La SCPI, en une minute
Une Société Civile de Placement Immobilier collecte l'épargne de nombreux investisseurs pour acheter et gérer un parc immobilier professionnel — bureaux, commerces, entrepôts, santé, résidences gérées. En échange de vos parts, vous percevez une quote-part des loyers, sans jamais avoir à gérer un locataire, un impayé ou des travaux vous-même.
Quel rendement attendre en 2026 ?
Le taux de distribution moyen du marché s'établissait à environ 4,9 % en 2025. C'est une moyenne : elle masque de fortes disparités entre SCPI selon leur stratégie, leur ancienneté et la qualité de leur parc immobilier. Un taux affiché ne dit surtout rien de ce qu'il vous restera une fois la fiscalité appliquée — c'est souvent le vrai point aveugle des investisseurs.
Comment sont imposés les revenus de SCPI ?
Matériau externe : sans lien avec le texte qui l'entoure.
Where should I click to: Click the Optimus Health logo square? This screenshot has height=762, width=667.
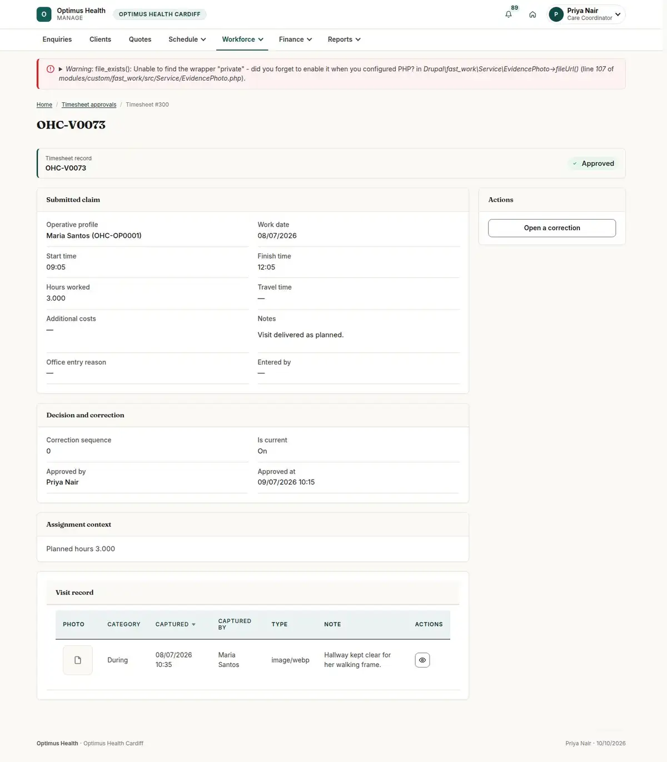point(44,14)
Détenus en direct, les revenus de SCPI sont taxés comme des revenus fonciers classiques : barème progressif de l'impôt sur le revenu, plus 17,2 % de prélèvements sociaux. Pour un contribuable déjà fortement imposé, cette fiscalité peut réduire significativement le rendement net réellement perçu — d'où l'intérêt de comparer les cadres de détention avant d'investir. Détenues via une assurance vie ou un contrat de capitalisation, les mêmes parts suivent une fiscalité complètement différente, souvent plus légère.
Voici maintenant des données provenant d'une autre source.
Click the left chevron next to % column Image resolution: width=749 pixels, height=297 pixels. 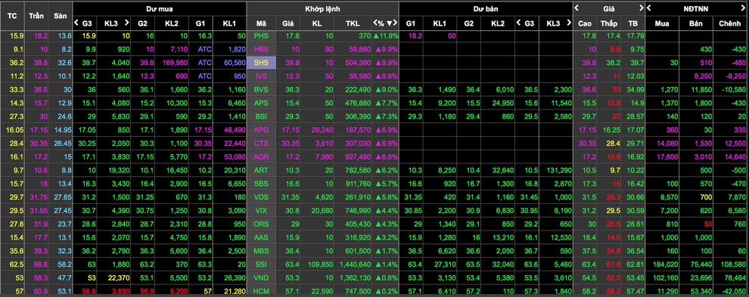click(x=375, y=23)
C'est le point que je vérifie systématiquement avant de recommander une SCPI : à la tranche 41 %, avec 17,2 % de prélèvements sociaux en plus, c'est plus de la moitié du rendement affiché qui part en impôt sur des parts détenues en direct — un taux de distribution à 4,9 % peut retomber autour de 2 % net réellement perçu. Le même placement, au même taux de distribution, devient nettement plus intéressant simplement en changeant l'enveloppe qui le porte.
Les risques à connaître
Une SCPI n'est pas un placement garanti. Le capital investi n'est pas assuré, et sa valeur suit celle du parc immobilier détenu. La revente des parts dépend de la liquidité du marché secondaire propre à chaque SCPI — elle n'est ni garantie ni immédiate, ce qui en fait un placement pensé sur le long terme (8 à 10 ans minimum). Enfin, un délai de jouissance de quelques mois s'applique généralement entre la souscription et le versement des premiers loyers.